March 19, 2017 --
A letter to The Boston Globe, printed March 7, began: “We are parents of a Middlebury College student and are disturbed by Charles Murray’s recent visit to Middlebury and the Globe’s coverage of the event….”
The parents were apparently annoyed that the paper made Murray seem “a victim of extremists rather that highlighting up front his assertions, which the Southern Poverty Law Center has called ‘white nationalist.’” These parents wrote that they were “angry” that Murray had been invited to Middlebury and “are proud of the hundreds of students who…peacefully stood up against hate.” The parents added, “We also condemn the reported violence, which involved a small number of people.” How “small a number of people, the parents did not report in the letter.
The parents continued: “In considering freedom of speech on college campuses, it is critical to differential between conservatism and hate speech.” LPR concludes that for these Middlebury parents, free speech, at college campuses, extends only to those determined by the leftist Southern Poverty Law Center, to be nicely thoughtful.

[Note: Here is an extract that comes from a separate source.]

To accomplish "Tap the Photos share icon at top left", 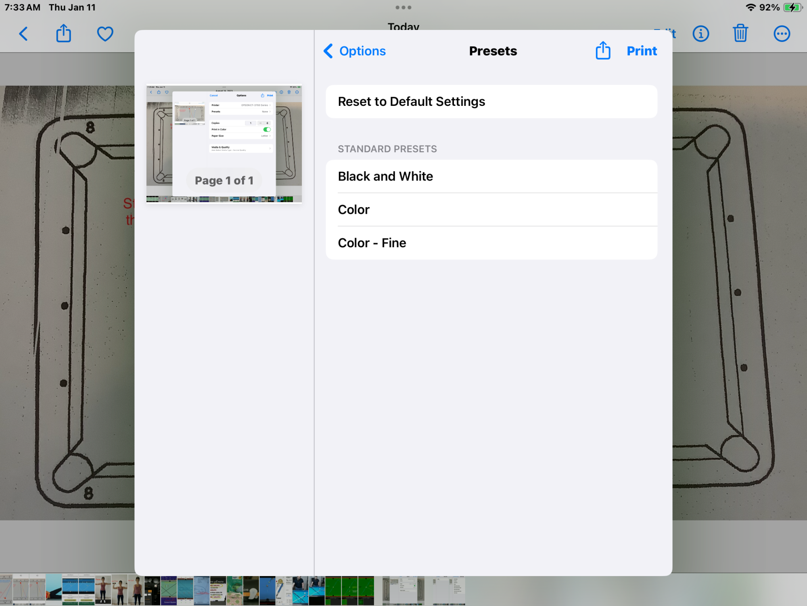I will click(63, 34).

New York Times columnist Frank Bruni discussed the Middlebury situation in his March 12 column, asserting that it was “commendable” that the students turned “their backs” on Murray, but the ensuring physical “confrontation” involving “only a small fraction of Middlebury students,”…. Was? Bruni seemed to have difficulty with the confrontation, but seemed to have even more difficulty finding just the appropriate word to denounce it. He did explain that he would not go as far as Yale Professor Stephen Carter who, Bruni noted, wrote, in Bloomberg View, “’that the true harbinger of an authoritarian future lives not in the White House but in the groves of academe.”
Indeed. How could Bruni go that far, being a columnist for a newspaper that apparently views hateful, and therefore worthy of repression, the speech of defenders of President Trump.
The New York Times, in a March 7 editorial, strained to criticize the silencing of Charles Murray at Middlebury. At Middlebury, the Times editorial stated: “Thought and persuasion, questions and answers, were eclipsed by intimidation.” The editorial, in the following paragraph continued, “True ideas need testing by false ones, lest they become mere prejudices and thoughtless slogans.”
But in the op-ed section of The New York Times, described at its establishment, LPR recalls, as a marketplace of ideas, there is no room for ideas not hostile to the presidency of Donald J. Trump. The editorial was titled: “Smothering Speech at Middlebury.” At The New York Times, the smothering of free speech is, of course, a daily occurrence.